To put it mildly, what happens here between Miguel and Emily is melodramatic, and although the aggressive nature will likely disturb some viewers, it’s also reminiscent of Sons‘ Jax and Tara lovingly banging near a dead body or going at it in a bathroom while that porn star sorta walked in on them. And in the same twisted way, these new characters are grabbing an escape from their own unfathomably painful circumstances, so Emily and Miguel (bizarrely) humanize themselves with this hate-love display. In other words, they’re bad people but people nonetheless. He insults her for not keeping their son safe from the rebel kidnappers. She slaps him, and he cruelly laughs … and then there’s hair pulling, and lip locks, and spitting, and choking. And then they get down to some consensual business.

Hey, this marriage apparently isn’t as sterile as it appeared, and Emily appears to now be fully in league with joining Miguel’s bad self. Then came the second half of the sex montage with EZ grinding away on top of a woman before the camera pans over to a timer on the beside table. We see that he’s having sex with the same prostitute that we saw with a Mayans-friendly cop.

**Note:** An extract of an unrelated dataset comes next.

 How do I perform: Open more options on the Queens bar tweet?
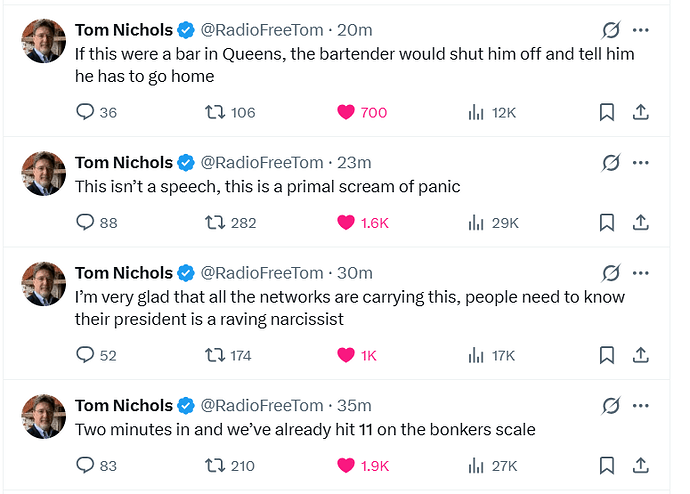[641, 30]
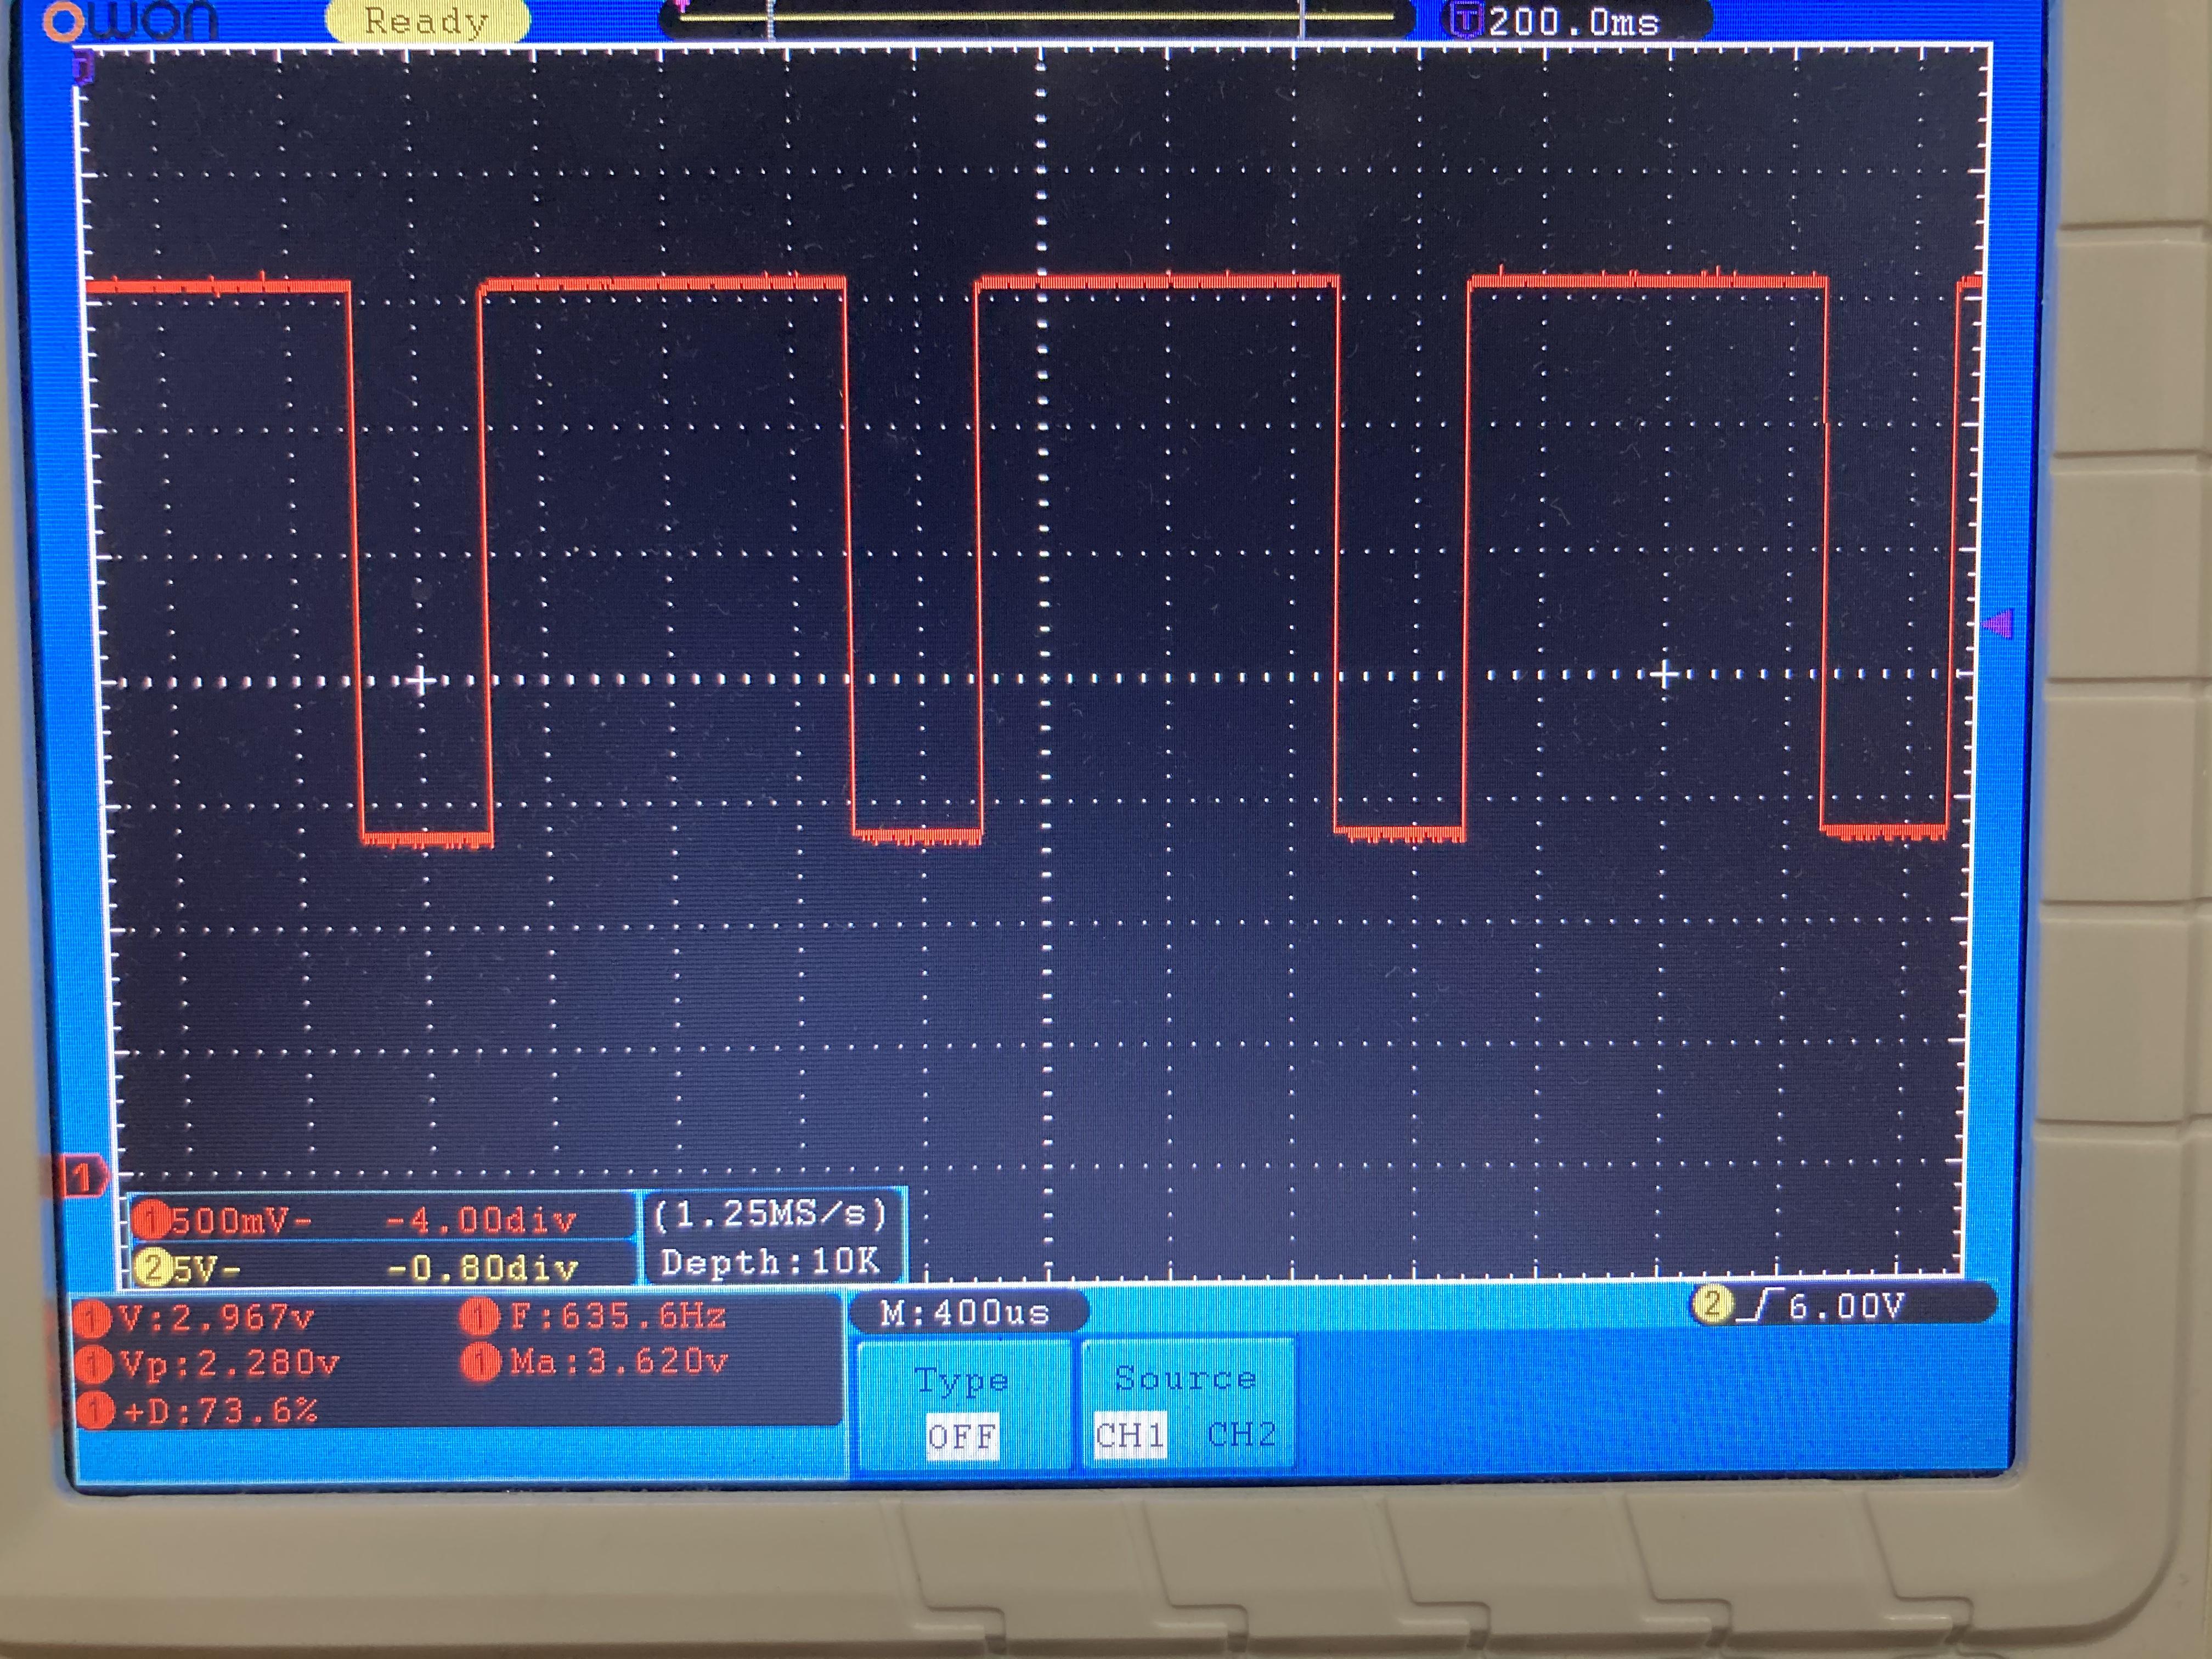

Clearly, EZ is hurting, and he doesn’t even realize that Emily and Miguel have adopted a united front, at least temporarily. Yet it’s oddly comforting to see that this series’ characters aren’t — to be blunt — celibate because people were probably starting to wonder what was up. Granted, spoiled Jax Teller was already in the position to fall into bed with groupies (while wearing his club jacket) almost as soon as Sons began, and Mayans M.C. had a lot of upfront business with which to contend. Still, this series needed some sex on top of all the drugs and violence. Will Emily again run to EZ in the near future? We’ll find out next week.

Mayans M.C. airs Tuesday nights at 10pm EST on FX.